本来、小麦は高台の広場で打つものです。ギデオンは遊牧民を恐れ、隠れて仕事をしていたのです。そんな臆病な男に、御使いは、【勇者よ、主はあなたと共におられる】と語り、“神の働き人”へ招きます(士師記6:12)。
ところが、このときギデオンは即座に応答しません。戸惑い、従えない理由を並べます。
新約聖書・福音書のキリスト降誕物語で、イエスさまの母となるマリアは天使の御告げを受けたとき、同じように戸惑いました(ルカ1:28-29)。
しかし、マリアは【神にできないことは何一つない】(ルカ1:37)との天使の宣言を受けて、その後の歩みを“神の御手”に委ねました。

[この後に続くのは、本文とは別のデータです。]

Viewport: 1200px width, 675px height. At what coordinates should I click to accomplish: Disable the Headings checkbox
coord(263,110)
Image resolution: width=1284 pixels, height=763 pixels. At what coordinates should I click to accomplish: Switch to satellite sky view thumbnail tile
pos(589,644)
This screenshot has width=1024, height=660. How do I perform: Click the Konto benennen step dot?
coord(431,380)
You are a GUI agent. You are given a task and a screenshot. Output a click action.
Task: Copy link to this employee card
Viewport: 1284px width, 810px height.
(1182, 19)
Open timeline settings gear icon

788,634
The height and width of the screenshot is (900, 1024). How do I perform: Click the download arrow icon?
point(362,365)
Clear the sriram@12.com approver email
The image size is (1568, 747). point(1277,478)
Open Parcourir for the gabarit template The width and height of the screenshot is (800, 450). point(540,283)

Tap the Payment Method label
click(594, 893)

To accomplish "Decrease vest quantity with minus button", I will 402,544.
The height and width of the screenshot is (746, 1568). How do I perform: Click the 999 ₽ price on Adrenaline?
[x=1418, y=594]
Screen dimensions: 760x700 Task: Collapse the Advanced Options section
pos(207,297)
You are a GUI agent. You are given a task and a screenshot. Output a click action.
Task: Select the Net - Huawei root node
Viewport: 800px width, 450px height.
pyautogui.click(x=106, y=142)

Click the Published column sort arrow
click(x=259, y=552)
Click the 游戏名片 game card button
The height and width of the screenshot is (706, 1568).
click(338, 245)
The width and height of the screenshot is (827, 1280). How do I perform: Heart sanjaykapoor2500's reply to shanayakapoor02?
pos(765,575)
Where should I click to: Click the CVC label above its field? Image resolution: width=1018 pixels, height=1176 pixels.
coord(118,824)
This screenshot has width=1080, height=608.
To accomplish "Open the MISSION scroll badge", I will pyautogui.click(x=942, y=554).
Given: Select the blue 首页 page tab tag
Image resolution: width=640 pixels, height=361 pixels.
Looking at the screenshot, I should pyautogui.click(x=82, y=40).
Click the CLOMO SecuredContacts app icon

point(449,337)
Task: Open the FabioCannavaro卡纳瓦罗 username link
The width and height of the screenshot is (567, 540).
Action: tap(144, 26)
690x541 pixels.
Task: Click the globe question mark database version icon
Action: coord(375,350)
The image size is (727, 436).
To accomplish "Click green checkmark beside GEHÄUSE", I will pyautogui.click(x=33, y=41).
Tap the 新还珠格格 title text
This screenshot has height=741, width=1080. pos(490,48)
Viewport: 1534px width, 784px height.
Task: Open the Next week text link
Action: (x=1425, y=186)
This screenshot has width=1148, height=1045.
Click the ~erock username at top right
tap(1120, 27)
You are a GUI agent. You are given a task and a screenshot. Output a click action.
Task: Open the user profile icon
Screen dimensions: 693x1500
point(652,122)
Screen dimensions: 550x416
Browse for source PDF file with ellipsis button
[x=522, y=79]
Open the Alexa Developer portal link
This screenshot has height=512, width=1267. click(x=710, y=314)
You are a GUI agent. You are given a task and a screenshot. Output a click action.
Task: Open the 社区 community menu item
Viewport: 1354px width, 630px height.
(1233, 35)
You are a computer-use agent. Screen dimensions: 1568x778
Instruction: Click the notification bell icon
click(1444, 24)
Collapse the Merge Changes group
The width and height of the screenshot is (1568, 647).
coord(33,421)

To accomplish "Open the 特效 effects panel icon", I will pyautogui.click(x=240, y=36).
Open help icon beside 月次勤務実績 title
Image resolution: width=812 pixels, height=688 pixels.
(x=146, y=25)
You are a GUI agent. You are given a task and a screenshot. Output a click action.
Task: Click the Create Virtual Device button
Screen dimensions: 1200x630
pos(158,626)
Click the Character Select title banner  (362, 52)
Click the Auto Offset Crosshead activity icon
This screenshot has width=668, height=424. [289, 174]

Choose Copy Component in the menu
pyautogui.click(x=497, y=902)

一方、ギデオンは、最終的には神に従いますが、従う前に【しるし(証拠)】を求めます。納得できたら従うというのです。【しるし】は何度も示されました。こうして臆病な男は、【…ミディアン人を…打ち倒すことが出来る】(6:16)の預言を信じ、神の力を知る人(士師ギデオン)になっていったのです。
●9月10日 週報巻頭言 牧師 山田 幸男
✣ 神々の罠 ✣
旧約聖書・士師記(ししき)は、モーセの後継者として活躍したヨシュアの死から始まります。年代は紀元前12-10世紀(今から3200年程昔)。選民イスラエルの歴史を伝えます。その頃、選民を統一する指導者はおらず、統治機構も首都と呼ぶ中心地もありません。イスラエル12部族は、それぞれ独立行動をしながら、ゆるやかな連合体として歩んでいました。
士師記は、その時代に神に選び立てられた12人の【士師:さばきづかさ】の活躍を伝えます。今月の説教では弱小部族(マナセ族)の勇者ギデオンに注目します(6-8章)。【士師】は中国語に由来、旧約原語では“ショフェテイーム(「治める」「さばく」)”が書名です。イスラエルに王制が誕生するまでのリーダーを【士師】と呼び、地方分権を基本とする部族体制と、その後の中央主権的王制との違いを表します。ヨシュア記を「勝利の書」とするなら、士師記は「失敗の書」とされます。理由は、選民が神(ヤハウエ)に背き、カナンの神々に心奪われ、堕落した姿を繰り返し伝えるからです。背信⇒さばき⇒懇願⇒救出。…喉もと過ぎれば再び背信!
堕落と悔い改めを繰り返す選民。彼らは他国を真似て諸部族を治める王を強く求めるようになります。しかし、士師記の強調点は、選民は何度も神を捨てたが、神はその民を見捨てなかったことです。
●9月3日 週報巻頭言 牧師 山田 幸男
✣ バベルの塔と世の混乱 ✣
箱舟によって洪水の危機を免れたノア。その後、三人の息子セム、ハム、ヤフェトが系図を受け継ぎます。アダムからノアまでが10代、ノアの息子セムからアブラム(アブラハム)までが10代です。
こうして、創世記の原初史(1-11章の創世神話)は、イスラエルの民が「信仰の父」と仰ぐ族長アブラハムの生涯へ至ります。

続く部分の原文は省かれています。